— O desenvolvimento do circuito cerebral depende potencialmente de uma interação positiva entre a mãe e o bebê — apontou o professor do Departamento de Psiquiatria e Ciências Comportamentais da UCLA, Allan Schore, ao jornal britânico “The Telegraph”.
De acordo Schore, isto ocorre porque 80% das células cerebrais se desenvolvem na faixa dos 2 anos de idade, e se o processo de formação de conexões (sinapses) for prejudicado ou não for estimulado, o déficit poderá ser permanente. Ele ressalta que o bebê maltratado poderá ter sua inteligência afetada. Além disso, poderá crescer com menos empatia para com outras pessoas, mais propensão a ser viciado em drogas e a se envolver em crimes violentos. Ele ainda terá mais chances de ficar desempregado com frequência e de ter problemas de saúde e mentais. Esta descoberta, segundo o pesquisador, poderia ser um dos fatores a explicar, por exemplo, por que algumas gerações de famílias tendem a enfrentar um ciclo difícil de quebrar de falta de escolaridade, desemprego persistente, pobreza, vícios como o de álcool e drogas, assim como o envolvimento em crimes.

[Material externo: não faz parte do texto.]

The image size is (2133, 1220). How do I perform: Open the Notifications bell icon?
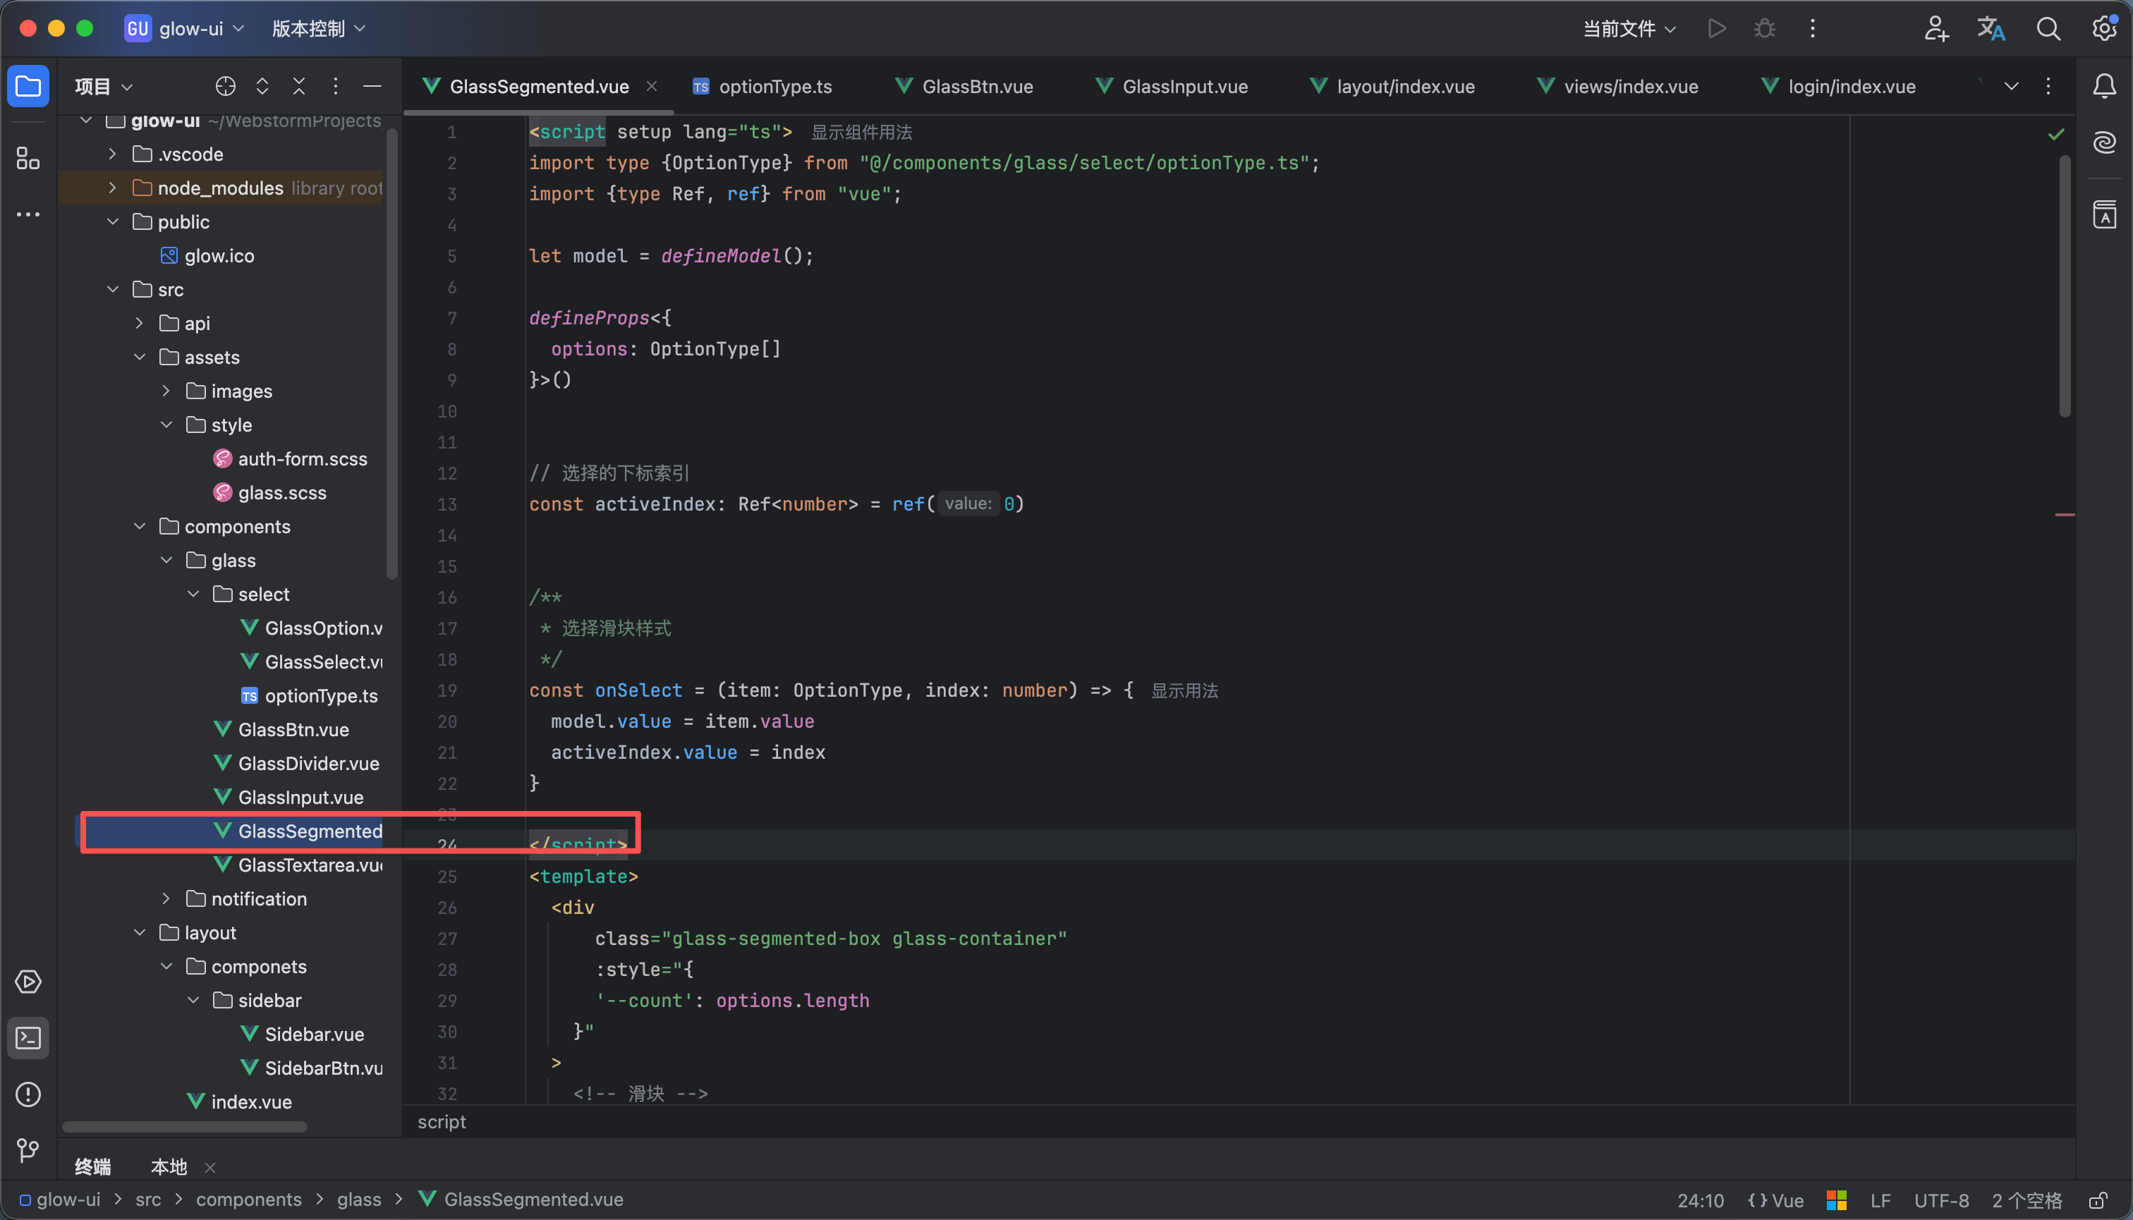(2104, 86)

Maior risco de ansiedade e depressão
Em janeiro deste ano, a Escola de Medicina da Universidade de Washington publicou o primeiro estudo mostrando mudanças na anatomia cerebral no caso de crianças que tinham sido negligenciadas por seus pais. A pesquisa, publicada no periódico “Proceedings of the National Academy of Sciences” (Pnas), apontou que crianças que foram bem cuidadas por suas mães nos primeiros anos de vida tinham o hipocampo do cérebro maior. Essa estrutura é fundamental para o aprendizado, a memória e a resposta ao estresse. Neste estudo, os pesquisadores analisaram as imagens dos cérebros de 92 crianças, revelando que aquelas que tinham recebido afeto e sido bem alimentadas tinham o hipocampo 10% maior que as crianças cujas mães tinham sido negligentes.
Chefe da psiquiatria infantil da Santa Casa do Rio de Janeiro, Fábio Barbirato lembra que desde o século XVII estudos vêm tentando relacionar o desenvolvimento cerebral com o carinho dos pais. Ele lembra que já em 1621 o médico americano Richard Button apontou que crianças negligenciadas tinham mais propensão a sofrer de depressão e ansiedade. Barbirato diz que que os trabalhos ainda são inconclusivos, mas que este é um conhecimento já intuitivo da comunidade científica.
— Nada foi de fato comprovado, porque os estudos são ainda pouco amplos, foram feitos com um número reduzido de pacientes. Mesmo assim, na prática clínica, isto já é verificado. E em palestras já costumamos ressaltar para as mães a importância de cuidar bem de seus filhos — explicou Barbirato. — A nossa preocupação é, por exemplo, com as mães usuárias de crack ou com as crianças que perderam os pais.
Segundo o psiquiatra, a criança que não for bem tratada poderá, no futuro, apresentar, além de depressão e ansiedade, dificuldade de aprendizado e de relacionamento com outras pessoas. Barbirato explica que até os 5 anos o córtex pré-frontal ainda não está totalmente formado. E a falta de estímulos, como o carinho, pode prejudicar este crescimento.
— Até esta idade, estão se formando muitas sinapses no córtex pré-frontal. E seu desenvolvimento precisa de estímulos, que vêm do afeto — afirmou.